Anatomy of a Great PR Pitch

Stephen Strasburg Delivers

When I woke up this morning the following pitch was waiting for me in my email…

Hi Geoff –

I hope all is well. I’m a fan of your writing and share the same area of focus. I started, which we launched in Beta form in March and are now overhauling with a very specific focus that will differentiate us (and our value-add for charities) quite substantially in a pretty crowded field (online fundraising).

Also, it looks like we have the same taste in motorcycles (see below)….

Anyway, I’d love to chat with you sometime soon about what we’re up to and planning, and online giving in general, if you’re game to do so. I am particularly interested because of this point from your post yesterday:

“It’s time for the popularity-based charity craze to evolve into a much more productive form of crowdsourcing that can better benefit society sans social network spam.”

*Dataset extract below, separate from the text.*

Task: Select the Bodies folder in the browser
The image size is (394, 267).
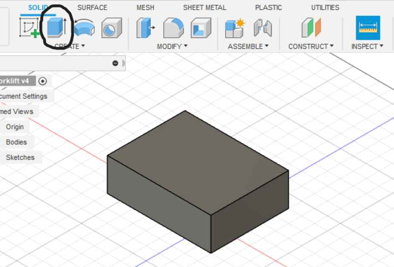Action: pyautogui.click(x=17, y=142)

I think you’ll like where we’re headed and I’d love to just talk about online giving / fundraising / charity and behaviors anyway, I could talk all day on these and I imagine you’re in the same boat, so I think it’d be fun to catch up. I will actually be in DC in the next few weeks, if you’d be up for a beer (always better than the phone….).

Let me know, thanks!

Scott Arneill


Why I Loved This Pitch

Let me just state I almost never ever follow-up on cold pitches via email. I love my readers, but I am a free spirit and tend to blog about what I want. But Scott got his meeting (we’re getting together at the Mashable Social Good Summit on the 20th in New York City). Here’s why:

1) Did his homework and knows what I tend to write about, and even cited a point a recent blog post.

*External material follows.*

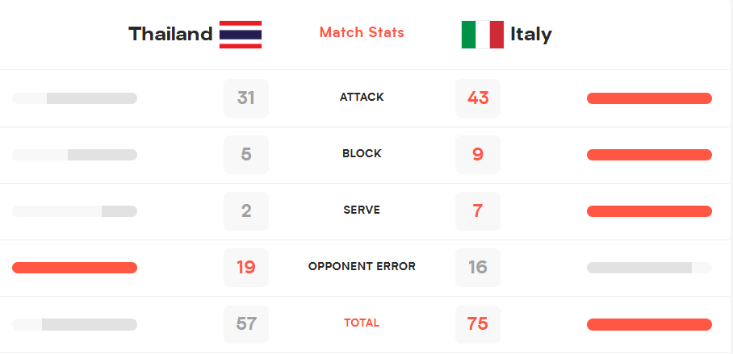This screenshot has width=733, height=354.
Task: Click Thailand's red opponent error bar
Action: (x=74, y=268)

2) Went beyond the norm and researched my personal interests, and even included a motorcycle pic. Aside from Scott’s fabulous taste in motorcycles, even if he had mentioned the Ducati I would have known about the extra effort. I have not actively talked about my GT1000 in roughly 6 months online.

3) The soft sell works. I hate being asked to do something specific. I love being informed of something that may be interesting. Instead of asking for a blog post, spamming me with a press release, or asking me to RT, badge, or anything else specific, he just wanted to chat briefly.

4) Scott offered me value via intelligence about the sector. Given his current role with Pinkdingo, I believe he has insights that I can learn from. The time will be well spent, in my opinion. It seems like quid pro quo to me.

I almost never expose bad pitches as I see them as a by-product of being a successful blogger. Really, I am honored to be spammed. At the same, time I use the delete key liberally. If more people pitched like Scott I think success ratios would go up dramatically. I look forward to learning more about Pinkdingo!